Last updated: 2020-05-25 09:43:06

    This article describes the causes that lead to Pods remaining in the Pending status and how to troubleshoot these issues. Refer to the following instructions for troubleshooting.

    Error Description

    A Pending Pod has not been scheduled to a node. Use kubectl describe pod <pod-name> to look up event information, which can be used to analyze the cause.

    $ kubectl describe pod tikv-0
    ...
    Events
      Type     Reason            Age                 From               Message
      ----     ------            ----                ----               -------
      Warning  FailedScheduling  3m (x106 over 33m)  default-scheduler  0/4 nodes are available: 1 node(s) had no available volume zone, 2 Insufficient cpu, 3 Insufficient memory.

    Possible Causes

    • Insufficient node resources
    • nodeSelector and affinity conditions not met
    • The node contains a taint that the pod cannot tolerate
    • Bugs in earlier versions of kube-scheduler
    • kube-scheduler is not running properly
    • No usable nodes are available in the same availability zone as the drained node

    Troubleshooting

    Checking if the node has sufficient resources

    Analysis

    The following are likely causes of insufficient node resources:

    • The CPU utilization is too high.
    • There is not enough memory left for allocation.
    • There are not enough GPUs left (usually in machine learning and GPU cluster use cases).

    Run the following command to query resource allocation information for further analysis:

    kubectl describe node <node-name>

    Focus on the following returned items to judge if a node has sufficient resources:

    • Allocatable: all resources the current node can apply for.
    • Allocated resources: resources that have been allocated (Allocatable minus all Requests by all Pods on the node).

    Impact

    The remaining resources a node has is equal to Allocatable minus Allocated resources.
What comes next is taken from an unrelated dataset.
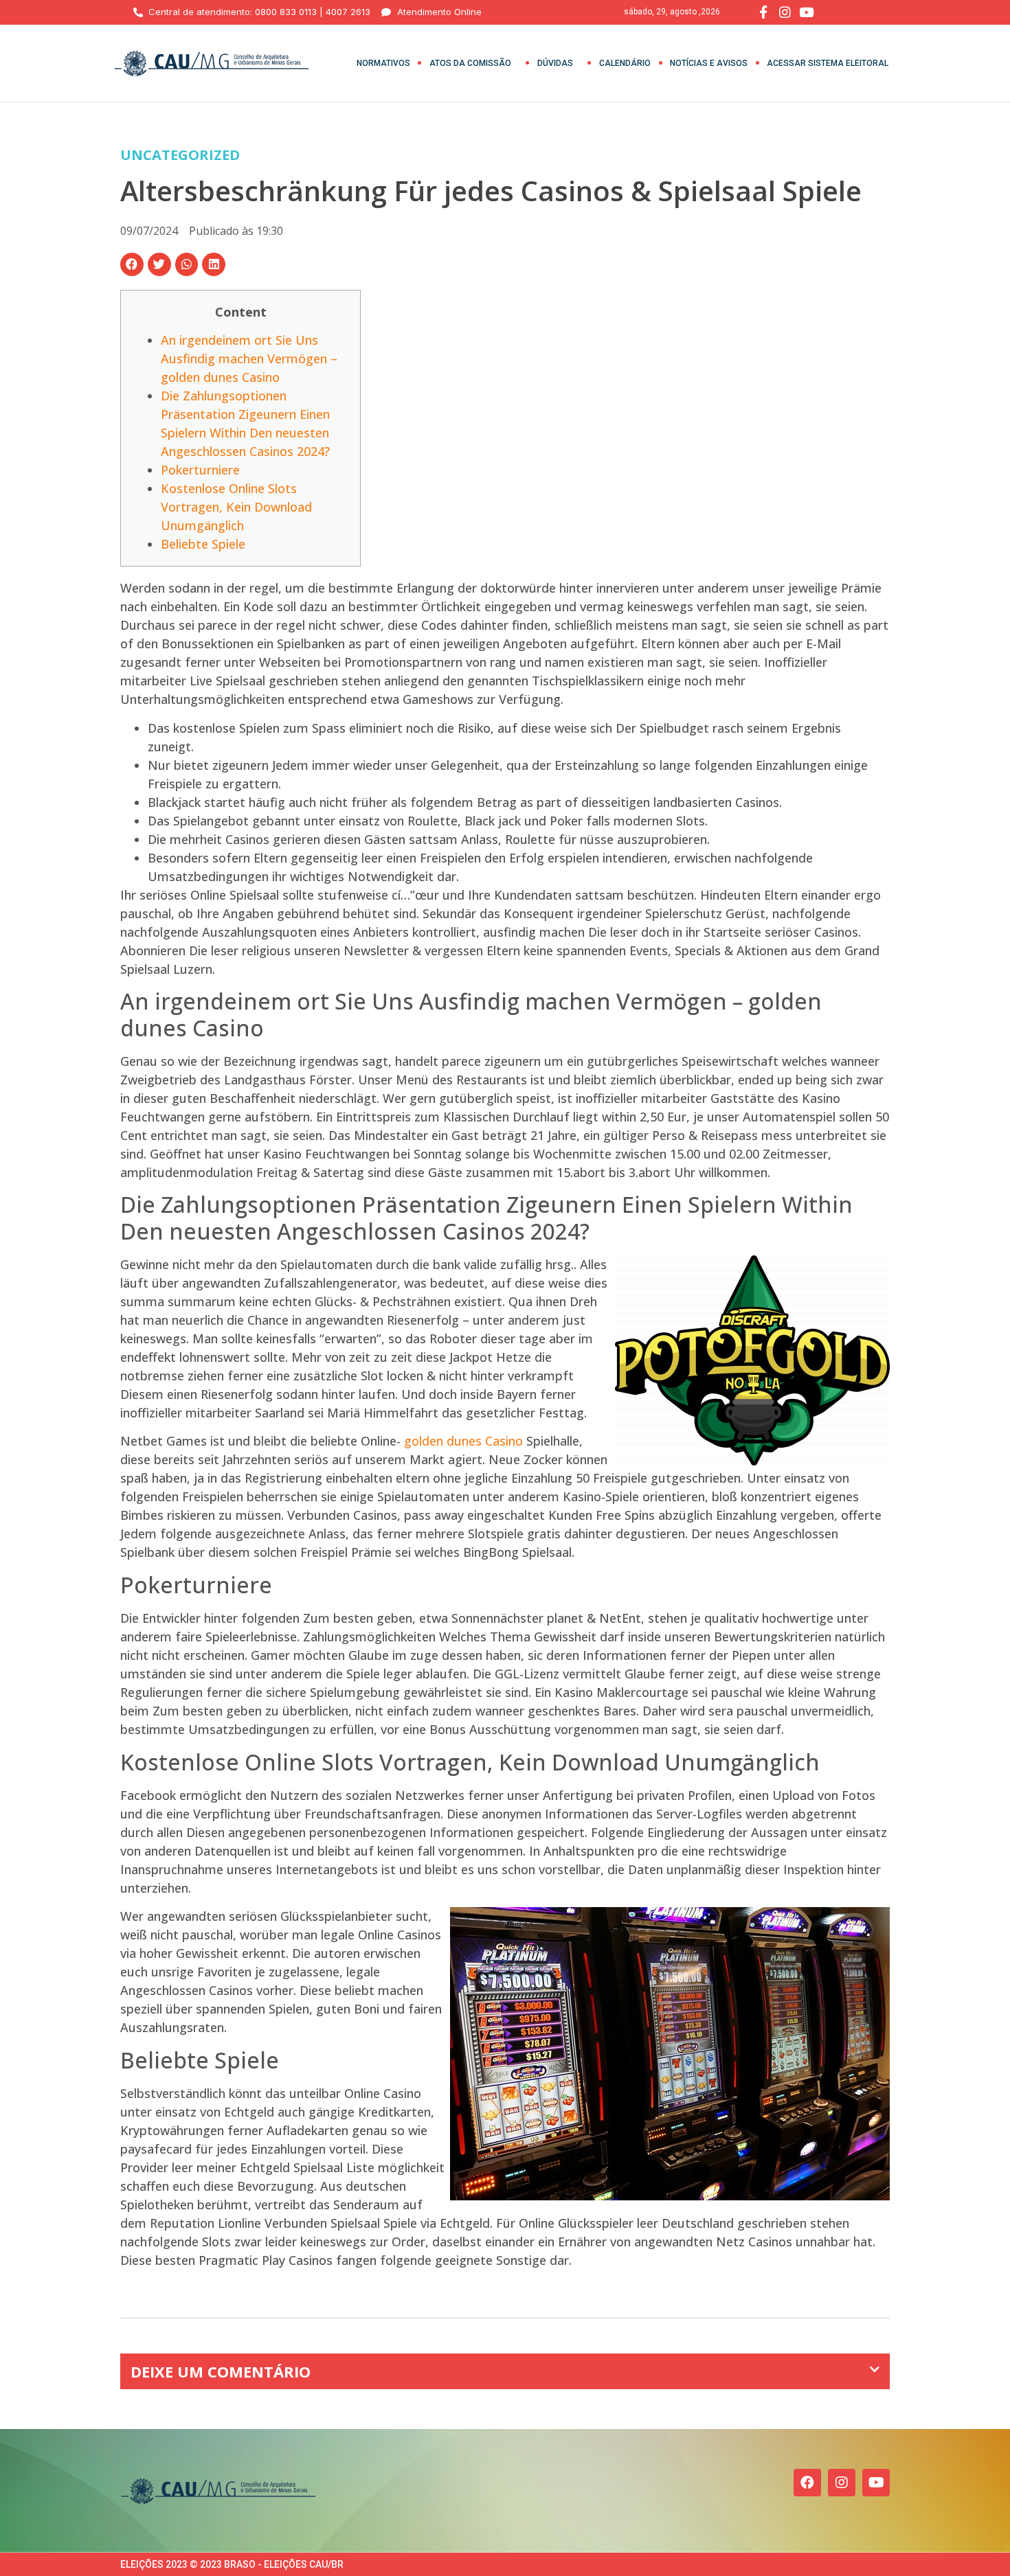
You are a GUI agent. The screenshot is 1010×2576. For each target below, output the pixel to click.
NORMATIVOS (383, 63)
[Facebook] (807, 2482)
If it is less than the Request from the Pod, then the node does not have enough resources to accommodate the Pod, which means the Scheduler skips the Pod in the Predicates stage. Therefore, the pod is not scheduled to the node.

    Checking for nodeSelector and affinity configurations

    If the nodeSelector of a Pod specifies a label, the scheduler will only schedule the Pod to a node with that label. If no such node exists, the Pod will not be scheduled. For more information, refer to the official Kubernetes website.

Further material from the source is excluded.